▶ _Aim of the exercise_: Write the listing out again, all of it, word for word.

▶ _Records for this exercise_:
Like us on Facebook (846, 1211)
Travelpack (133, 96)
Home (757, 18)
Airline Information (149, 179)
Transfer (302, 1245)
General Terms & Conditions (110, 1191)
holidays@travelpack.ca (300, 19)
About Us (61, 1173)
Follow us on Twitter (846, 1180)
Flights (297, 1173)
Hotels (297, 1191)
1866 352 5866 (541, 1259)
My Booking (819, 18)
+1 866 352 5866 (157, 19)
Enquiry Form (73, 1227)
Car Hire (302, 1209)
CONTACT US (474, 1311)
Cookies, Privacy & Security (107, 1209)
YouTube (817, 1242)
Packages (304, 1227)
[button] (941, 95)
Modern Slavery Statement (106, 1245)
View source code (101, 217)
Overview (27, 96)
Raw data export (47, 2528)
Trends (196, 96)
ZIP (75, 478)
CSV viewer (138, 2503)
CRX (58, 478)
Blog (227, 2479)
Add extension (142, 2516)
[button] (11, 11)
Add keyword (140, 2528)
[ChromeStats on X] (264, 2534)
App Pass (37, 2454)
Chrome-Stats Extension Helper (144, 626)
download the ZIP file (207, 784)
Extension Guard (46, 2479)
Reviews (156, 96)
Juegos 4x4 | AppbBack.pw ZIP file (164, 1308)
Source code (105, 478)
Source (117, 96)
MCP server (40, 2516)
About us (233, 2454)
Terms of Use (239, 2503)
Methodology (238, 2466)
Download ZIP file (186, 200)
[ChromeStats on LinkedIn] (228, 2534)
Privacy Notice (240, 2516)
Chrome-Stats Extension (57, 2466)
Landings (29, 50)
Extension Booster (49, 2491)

▶ _Solved problem_:
Like us on Facebook (846, 1211)
Travelpack (133, 96)
Home (757, 18)
Airline Information (149, 179)
Transfer (302, 1245)
General Terms & Conditions (110, 1191)
holidays@travelpack.ca (300, 19)
About Us (61, 1173)
Follow us on Twitter (846, 1180)
Flights (297, 1173)
Hotels (297, 1191)
1866 352 5866 (541, 1259)
My Booking (819, 18)
+1 866 352 5866 (157, 19)
Enquiry Form (73, 1227)
Car Hire (302, 1209)
CONTACT US (474, 1311)
Cookies, Privacy & Security (107, 1209)
YouTube (817, 1242)
Packages (304, 1227)
[button] (941, 95)
Modern Slavery Statement (106, 1245)
View source code (101, 217)
Overview (27, 96)
Raw data export (47, 2528)
Trends (196, 96)
ZIP (75, 478)
CSV viewer (138, 2503)
CRX (58, 478)
Blog (227, 2479)
Add extension (142, 2516)
[button] (11, 11)
Add keyword (140, 2528)
[ChromeStats on X] (264, 2534)
App Pass (37, 2454)
Chrome-Stats Extension Helper (144, 626)
download the ZIP file (207, 784)
Extension Guard (46, 2479)
Reviews (156, 96)
Juegos 4x4 | AppbBack.pw ZIP file (164, 1308)
Source code (105, 478)
Source (117, 96)
MCP server (40, 2516)
About us (233, 2454)
Terms of Use (239, 2503)
Methodology (238, 2466)
Download ZIP file (186, 200)
[ChromeStats on LinkedIn] (228, 2534)
Privacy Notice (240, 2516)
Chrome-Stats Extension (57, 2466)
Landings (29, 50)
Extension Booster (49, 2491)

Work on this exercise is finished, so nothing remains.